Colorado Politics

SLOAN: Time to evaluate the legalization experiment

Colorado Christian University hosted a fascinating debate last week on the relative merits of Colorado’s grand marijuana experiment, with Jeff Hunt, Executive Director of the University’s in-house think tank Centennial Institute, taking on marijuana industry attorney Robert Corry.

The event was well-timed; with the national posture tilting decidedly in favor of liberalization of marijuana laws, it seems prudent to take an objective look at how such liberalization has been playing out in the states where it has been applied.

It is difficult to deny that the state’s experience with marijuana legalization has not been entirely benign, but Mr. Corry managed to anyway; testament, perhaps, to his courtroom-honed skill at defending the indefensible.

Yet in Colorado we do find some challenges; Mr Hunt outlined some of the difficulties, including an escalation in traffic accidents and deaths related to marijuana use, and a spike in the number of marijuana-intoxicated young people appearing in hospital emergency rooms.

Neither issue presents a tidy fix. The traffic-accident problem, for instance, is paradoxical; we know that a) we are experiencing a substantial increase in the rate of accidents and deaths on the roads, which are b) directly related to marijuana intoxication at the time of the accident. However, we are also informed that c) there is no reliable and practical roadside test, nor indeed any universally accepted blood level of THC demarking verifiable intoxication, for which to use as an enforcement measure to combat these deadly figures.
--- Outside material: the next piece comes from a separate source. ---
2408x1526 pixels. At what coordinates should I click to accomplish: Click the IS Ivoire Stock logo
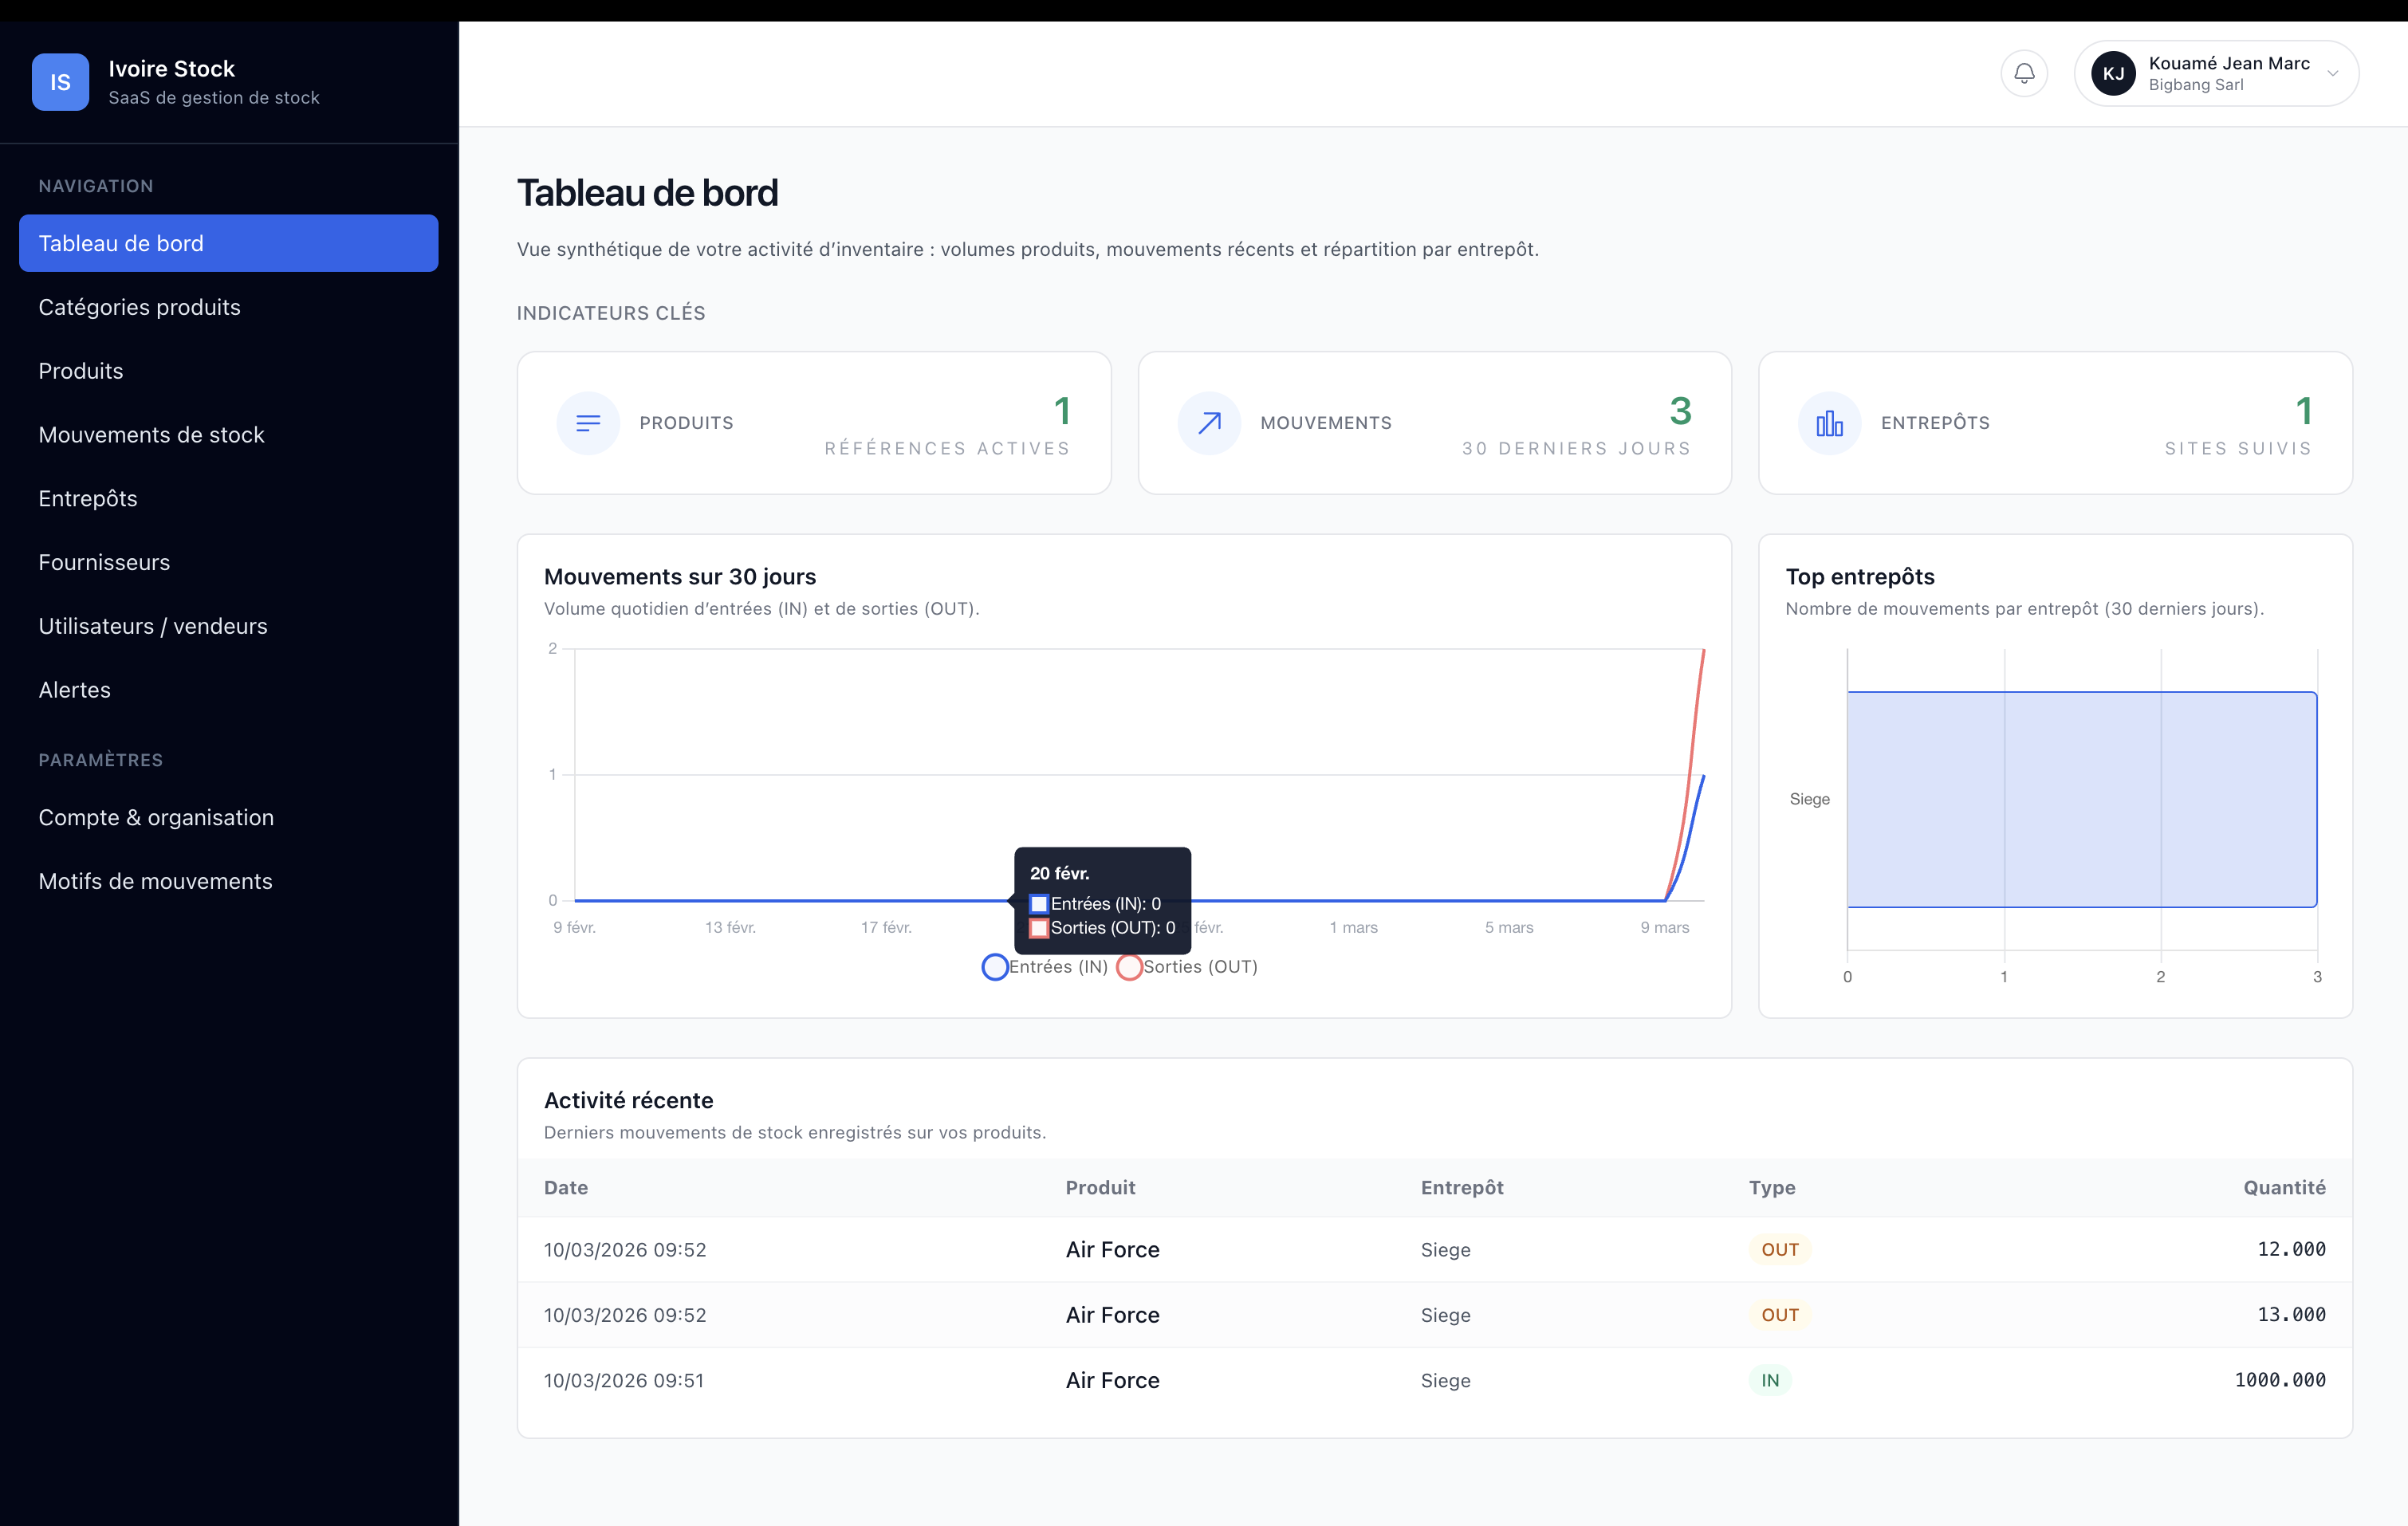coord(60,82)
One could argue that it is forgivable, prudent even, to insist that we better ascertain the nature and characteristics of the active ingredient of a substance, hitherto legally prohibited, before unleashing it to relatively widespread use in society.

Such practical problems affirm that the question of how to handle drug use, and the laws concerning it, in this country is a notoriously difficult one.
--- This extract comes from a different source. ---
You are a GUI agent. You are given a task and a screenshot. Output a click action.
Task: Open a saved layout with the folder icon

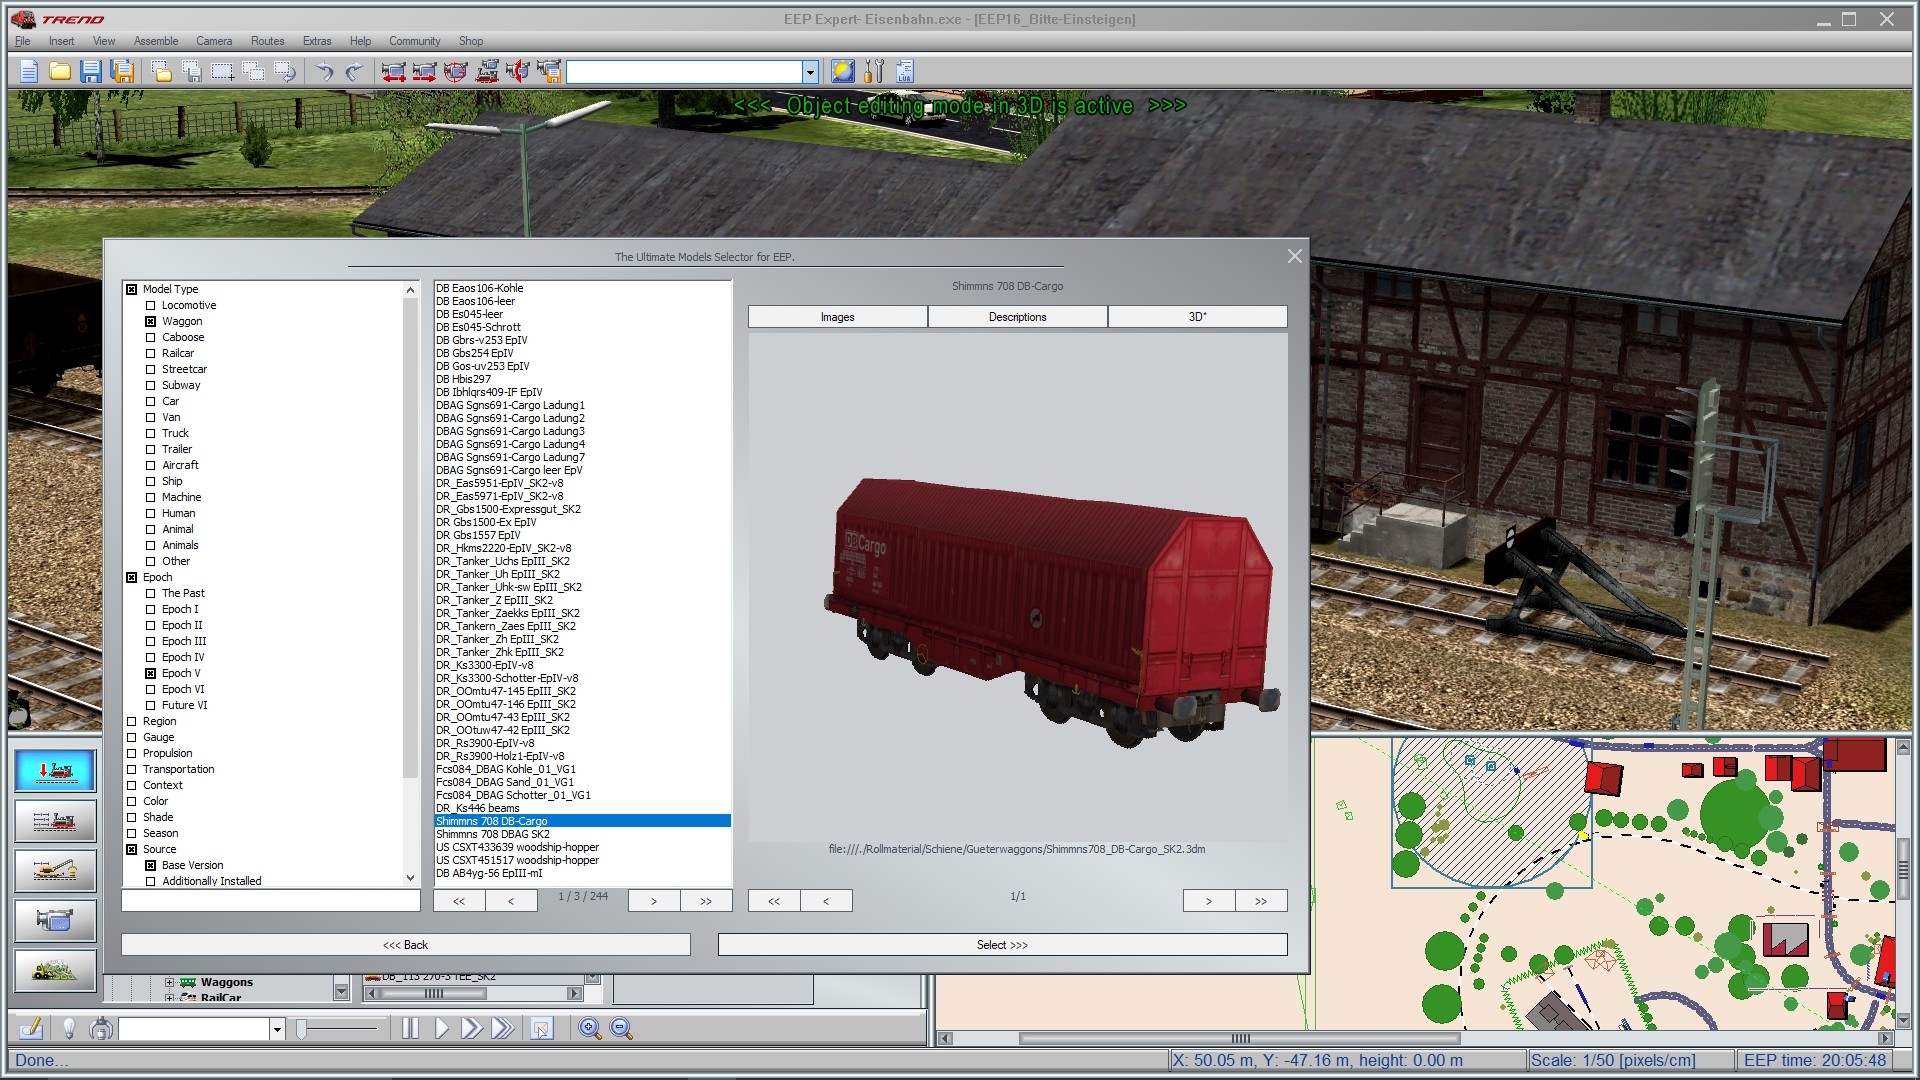(x=58, y=71)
At least the issue is being addressed, soundly or not, at the proper level. One of the more admirable traits of the American political system is the oft-forgotten concept of federalism; individual states serving as laboratories of democracy. Of course, part of that equation is that some of those experiments are destined to fail. The allure of federalism lies not only in the freedom and imaginative energy allowed expression at the state level, but in the fact that if an innovation is a gawdawful idea, it is better that its failure, and the consequences of its failure, be confined to a single state rather than the entire nation. Thank goodness, for instance, that Vermont’s ill-fated and short lived single payer health care experiment was isolated to the Green Mountain State.

There are, historically, legitimate and thoughtful conservative arguments for marijuana legalization. Folks like Mr. Corry ecstatically point out to conservative crowds that such luminaries as Wm. F. Buckley Jr. and Milton Friedman were proponents of legalization. But the examination of their proposals pretty much stops there. The traditional argument advanced by such thinkers – one I feel remains valid – is that legalization ought to be a vehicle for the control of marijuana use; in other words, a weapon brought to bear for the express purpose of solving the drug problem. Buckley was quite clear and adamant on this point. He proposed that marijuana be legalized, in order to alleviate some of the problems created by the War on Drugs – mostly revolving around public cost and allocation of police resources – but subsequently be assigned the same social sanction attached to other undesirable activities, such as smoking, or contracting syphilis, or using racially offensive language.

The problem in Colorado with our legalization experiment is that it took an entirely different approach; rather than seeking legalization as a method for controlling the drug problem, marijuana proponents, by and large, simply proclaim that there is no problem – that marijuana, if anything, is something of a wonder drug with almost infinite, magical benefits.

I don’t know – and Mr.  Corry doesn’t know – whether or not recreational marijuana provides real benefits or not. All proffered evidence is anecdotal, untested. THC’s properties make it remarkably resistant to research. Its psychiatric effects are notoriously unpredictable, varying widely between individuals.

What we do know is that, whatever your stance on legalization, it’s commercialization has generated some problems that ought to be intolerable in a civilized society, and pretending the problems do not exist is not a responsible option.

With the consequences of marijuana legalization becoming more pervasive, and the specter of widespread liberalization of drug laws rising with an air of inevitability, we would be wise to take a step back, and ask objectively the question: Has legalization advanced or hindered our efforts as a society to address the public problems created by drug use?